The number of new Korean cases reported on Tuesday was a sharp drop from 23 on Monday but the number of schools closed grew to 2,199, including 19 universities.
Hong Kong's number two official, Carrie Lam, told reporters just ahead of a meeting of the city's Executive Council that the red alert would be issued.
A red alert is defined as a "significant threat" according to the Hong Kong government, and means people should "adjust travel plans" and "avoid non-essential travel" On Monday, Hong Kong upgraded its response to the outbreak in South Korea to "serious".
Nam Kyung-pil, governor of Gyeonggi province, which surrounds the South Korean capital, Seoul, said the country was fighting two wars. "The war against the disease and the war against fear," he said.
The World Health Organization began work on a joint mission with South Korean doctors and officials to review the country's response and analyse the virus.
The WHO has not recommended any curb on travel, but thousands of tourists have cancelled plans to visit South Korea.
South Korean President Park Geun-hye has called for an all-out national effort to eradicate the outbreak, which has been spreading since a 68-year-old businessman brought it home from a Middle East trip last month.
All subsequent infections in South Korea have occurred in health care facilities and been traced to the original patient. Twenty-three new cases were reported on Monday.
South Korea has the second highest number of infections after Saudi Arabia, according to data from the European Centre for Disease Prevention and Control.
The seventh reported Mers death in South Korea was a 68-year-old woman who had an existing heart ailment and had been in the emergency room of a Seoul hospital, where a number of previous confirmed cases had been traced.
All 95 cases of Mers infection in South Korea have taken place in health care facilities, according to the ministry.
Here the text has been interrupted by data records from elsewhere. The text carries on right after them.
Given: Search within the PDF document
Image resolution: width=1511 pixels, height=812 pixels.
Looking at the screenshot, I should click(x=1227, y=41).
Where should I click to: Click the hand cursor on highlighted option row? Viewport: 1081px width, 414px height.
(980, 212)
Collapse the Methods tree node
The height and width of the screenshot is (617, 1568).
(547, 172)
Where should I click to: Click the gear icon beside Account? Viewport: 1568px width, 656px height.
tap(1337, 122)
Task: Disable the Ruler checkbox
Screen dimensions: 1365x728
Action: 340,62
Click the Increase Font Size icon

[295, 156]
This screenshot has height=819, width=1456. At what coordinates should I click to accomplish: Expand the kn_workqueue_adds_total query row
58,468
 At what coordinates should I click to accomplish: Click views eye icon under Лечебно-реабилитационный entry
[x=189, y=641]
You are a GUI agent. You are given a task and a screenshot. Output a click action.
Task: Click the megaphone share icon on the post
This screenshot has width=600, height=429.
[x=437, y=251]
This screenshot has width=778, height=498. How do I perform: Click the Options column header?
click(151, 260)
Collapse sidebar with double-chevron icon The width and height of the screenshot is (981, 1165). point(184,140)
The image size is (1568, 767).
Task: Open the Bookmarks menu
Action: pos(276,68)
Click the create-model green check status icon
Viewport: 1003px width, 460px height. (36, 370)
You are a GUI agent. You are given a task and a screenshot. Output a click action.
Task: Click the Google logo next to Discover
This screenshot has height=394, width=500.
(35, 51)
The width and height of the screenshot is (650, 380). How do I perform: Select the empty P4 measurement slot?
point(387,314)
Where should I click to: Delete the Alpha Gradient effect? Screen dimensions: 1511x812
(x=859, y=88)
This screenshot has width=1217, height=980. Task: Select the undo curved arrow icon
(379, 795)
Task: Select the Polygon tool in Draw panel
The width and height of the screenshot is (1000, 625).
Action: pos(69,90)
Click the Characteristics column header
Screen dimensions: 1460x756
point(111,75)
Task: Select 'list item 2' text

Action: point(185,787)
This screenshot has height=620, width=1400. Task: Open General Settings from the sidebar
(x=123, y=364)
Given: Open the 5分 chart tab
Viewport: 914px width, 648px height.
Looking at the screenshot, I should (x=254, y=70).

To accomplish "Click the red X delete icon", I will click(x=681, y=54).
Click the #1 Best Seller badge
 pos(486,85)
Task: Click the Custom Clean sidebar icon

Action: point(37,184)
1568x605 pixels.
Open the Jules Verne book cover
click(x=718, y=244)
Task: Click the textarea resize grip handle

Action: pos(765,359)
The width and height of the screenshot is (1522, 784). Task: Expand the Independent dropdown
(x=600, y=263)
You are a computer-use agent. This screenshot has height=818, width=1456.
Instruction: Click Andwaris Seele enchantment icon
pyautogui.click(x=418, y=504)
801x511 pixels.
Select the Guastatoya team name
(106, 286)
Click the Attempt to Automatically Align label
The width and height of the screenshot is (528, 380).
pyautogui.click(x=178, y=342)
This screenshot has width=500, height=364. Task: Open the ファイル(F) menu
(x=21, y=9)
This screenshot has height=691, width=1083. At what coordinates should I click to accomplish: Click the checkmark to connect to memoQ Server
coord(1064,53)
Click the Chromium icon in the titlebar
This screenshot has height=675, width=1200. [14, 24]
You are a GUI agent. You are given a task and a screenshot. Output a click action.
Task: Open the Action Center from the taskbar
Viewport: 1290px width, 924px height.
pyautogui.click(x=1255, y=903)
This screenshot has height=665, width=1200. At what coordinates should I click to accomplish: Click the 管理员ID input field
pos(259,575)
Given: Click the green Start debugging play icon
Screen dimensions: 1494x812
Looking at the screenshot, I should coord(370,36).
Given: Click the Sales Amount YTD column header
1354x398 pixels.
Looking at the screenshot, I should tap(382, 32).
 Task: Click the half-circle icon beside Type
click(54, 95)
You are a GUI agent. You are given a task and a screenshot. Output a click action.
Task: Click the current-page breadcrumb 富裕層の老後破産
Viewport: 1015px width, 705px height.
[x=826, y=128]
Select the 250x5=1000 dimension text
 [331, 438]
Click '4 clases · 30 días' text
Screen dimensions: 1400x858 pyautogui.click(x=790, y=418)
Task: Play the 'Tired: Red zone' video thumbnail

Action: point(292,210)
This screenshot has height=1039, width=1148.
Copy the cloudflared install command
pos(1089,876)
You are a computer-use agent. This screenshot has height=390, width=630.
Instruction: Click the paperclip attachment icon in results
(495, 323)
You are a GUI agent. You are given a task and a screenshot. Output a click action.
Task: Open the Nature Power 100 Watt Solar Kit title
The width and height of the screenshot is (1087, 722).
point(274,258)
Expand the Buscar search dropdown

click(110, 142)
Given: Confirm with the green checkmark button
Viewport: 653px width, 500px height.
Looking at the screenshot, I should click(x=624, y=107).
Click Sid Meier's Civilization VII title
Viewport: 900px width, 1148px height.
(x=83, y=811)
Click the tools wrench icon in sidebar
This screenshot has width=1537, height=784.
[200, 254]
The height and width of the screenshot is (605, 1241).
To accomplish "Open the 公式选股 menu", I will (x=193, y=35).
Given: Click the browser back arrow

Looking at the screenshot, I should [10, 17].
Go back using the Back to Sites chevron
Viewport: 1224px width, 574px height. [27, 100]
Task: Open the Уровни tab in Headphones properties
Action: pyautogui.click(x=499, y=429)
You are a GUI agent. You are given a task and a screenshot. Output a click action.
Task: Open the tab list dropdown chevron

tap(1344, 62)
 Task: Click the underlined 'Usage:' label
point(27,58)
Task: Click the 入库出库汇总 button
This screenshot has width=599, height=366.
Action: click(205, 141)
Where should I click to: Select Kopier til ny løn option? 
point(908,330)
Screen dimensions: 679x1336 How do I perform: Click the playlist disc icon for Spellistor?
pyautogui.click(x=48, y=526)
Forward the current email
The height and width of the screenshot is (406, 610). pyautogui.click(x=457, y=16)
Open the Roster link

The Chinese territory of Macau required masks for people entering local healthcare facilities as a precaution against Mers, and advised residents to avoid travel to South Korea unless absolutely necessary.
Some 2,892 people who may have had contact with Mers patients have been put under quarantine, some in hospitals but most at home. Authorities have said they are using mobile phones to track people who violate quarantine.
South Korea's new cases bring the total of Mers cases globally to 1,244, based on World Health Organization (WHO) data, with at least 446 related deaths.